INTELLECTUAL PROPERTY GUIDELINES FOR THE 116TH CONGRESS
Property Rights Alliance, Americans for Tax Reform, and Digital Liberty, along with more than 60 bi-partisan state and national organizations have co-authored an open coalition letter to members of the 116th Congress with guidelines for intellectual property rights.
The organizations represent millions of Americans through both state and national advocacy and conduct rigorous research on intellectual property rights while educating the general public on the benefits of intellectual property to the prosperity and wellbeing of society.
The letter pointedly describes the foundation for intellectual property rights in the United States.
The Founding Fathers recognized the importance of IP in Article 1, Section 8 of the Constitution: “To promote the Progress of Science and useful Arts, by securing for limited times to Authors and Inventors the exclusive Right to their respective Writings and Discoveries.”
This clause, articulated by the founders, is rooted in the notion that the best way to encourage creation and dissemination of new inventions and creative works to the benefit of both the public good and individual liberty is to recognize one’s right to his or her intellectual property.

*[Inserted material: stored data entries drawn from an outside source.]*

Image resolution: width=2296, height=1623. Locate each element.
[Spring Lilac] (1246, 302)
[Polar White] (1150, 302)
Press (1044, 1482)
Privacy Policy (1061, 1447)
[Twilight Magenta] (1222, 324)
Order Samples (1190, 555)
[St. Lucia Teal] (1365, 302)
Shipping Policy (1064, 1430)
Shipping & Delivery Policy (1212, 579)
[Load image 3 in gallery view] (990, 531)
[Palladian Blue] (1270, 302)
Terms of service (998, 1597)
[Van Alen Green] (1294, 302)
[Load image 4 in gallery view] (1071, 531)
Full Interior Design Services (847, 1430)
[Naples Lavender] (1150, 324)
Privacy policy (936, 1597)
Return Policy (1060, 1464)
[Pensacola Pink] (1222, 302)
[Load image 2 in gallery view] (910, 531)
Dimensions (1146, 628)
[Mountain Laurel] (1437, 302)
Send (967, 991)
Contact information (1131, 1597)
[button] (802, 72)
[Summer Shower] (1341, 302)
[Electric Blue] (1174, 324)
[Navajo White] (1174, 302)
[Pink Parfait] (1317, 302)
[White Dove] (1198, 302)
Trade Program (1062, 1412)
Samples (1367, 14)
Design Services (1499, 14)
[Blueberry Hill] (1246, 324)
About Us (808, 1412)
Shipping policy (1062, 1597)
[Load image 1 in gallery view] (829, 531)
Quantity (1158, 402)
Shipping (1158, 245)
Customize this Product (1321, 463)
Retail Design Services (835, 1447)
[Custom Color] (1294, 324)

The following guidelines are just a few that the organizations proposed in the letter:
Intellectual Property Rights Must Be Protected Internationally Through Effective IP Provisions in Trade Agreements
Far too many foreign governments look the other way when it comes to the theft of IP. State-sanctioned IP theft from other countries costs the U.S. economy more than $320 billion annually.
By harmonizing and strengthening IP standards, Congress and the Administration incentivize creativity, innovation and investment here at home. Moreover, strong IP provisions in trade agreements allow local innovative and creative industries to flourish. Therefore, strong IP protections are integral to all trade agreement negotiations.
Intellectual Property Rights Are Integral to Consumer Protection and National Security
IP rights protect consumers by enabling them to make educated choices about the safety, reliability, and effectiveness of their purchases. In 2017, consumer electronics and parts represented 12 percent of total counterfeit goods seized, presenting a dangerous risk to American consumers if those products malfunction.
Illegal intangible goods are also dangerous. One-third of websites offering stolen movies and television shows were found to contain malware, putting consumers at risk of identity theft, credit card fraud, and more.
The ease of doing business online has also led to an increase in the number of sites selling illegal products. In 2017, the U.S. coordinated actions with 26 other countries to take down a record 1.21 million domain names and shutdown 2.2 million links to online marketplaces that sold counterfeit and copyright infringing products.
The protection of IP rights is also vital to national security to prevent counterfeit parts, which compromise the reliability of weapons systems and the safety of military personnel, from entering the defense supply chain. A May 21, 2012 Senate Armed Services Committee report revealed 1,800 cases of counterfeiting, involving more than 1 million parts.
Intellectual property protection has historically been a bipartisan concern in America, and the Constitution made it clear from the beginning that these protections are paramount to a strong, healthy, and free economy. That is because inventors need full freedom to speak, create and innovate. While consumers need confidence in the quality and safety of the products and services that they rely on, made possible largely to due to a competitive IP marketplace. The continued diligence in protecting intellectual property rights provides those assurances. The new Congress must take these guidelines into consideration in all of their future deliberations regarding intellectual property.